Hay distancias que van más allá de los kilómetros que separan un espacio de otro, hay distancias que son mentalidades, ideologías, falta de empatía. Hay una distancia necesaria para tener perspectiva, hay distancias que muestran desprecio y hay distancias de seguridad que nos salvan en más de una ocasión de un choque innecesario. La tensión entre distancias y cercanías en un debate, enriquece nuestra perspectiva y es donde se encuentran los matices y la posibilidad de pensar (nos) diferente.

En los últimos años, más aún en este último tiempo de postconfinamiento, el medio rural se ha puesto de moda como destino turístico, como espacio idílico donde refugiarse y tomar aire fresco. Sobre todo después de pasar un encierro que ha visibilizado que nuestras ciudades no están diseñadas a la medida de lo humano y que nos ha recordado (de nuevo) que necesitamos tener contacto con la naturaleza.
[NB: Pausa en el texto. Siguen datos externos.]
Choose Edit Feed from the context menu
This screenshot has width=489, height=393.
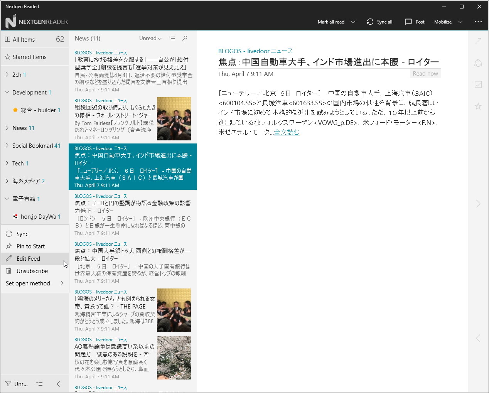pyautogui.click(x=29, y=258)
El campo, para gran parte de la población, sigue estando empapado de esa visión romántica, asociada a una imagen de naturaleza pura, de espacio “natural”, como si fuera algo alejado de la mano del ser humano. Sin embargo, el campo es profundamente cultural y está atravesado por relaciones e interdependencias culturales que se pueden “leer” de muchas formas, por ejemplo, en el paisaje de un territorio. De esto sabe mucho Jaime Izquierdo, de la construcción cultural de la naturaleza, de las interacciones necesarias urbano-rurales, de ahí su “ciudad agropolitana” y su “aldea cosmopolita”, términos que os invito a conocer en profundidad en su obra y que nos acercan a un futuro deseable para la convivencia entre seres humanos, animales y ecosistemas.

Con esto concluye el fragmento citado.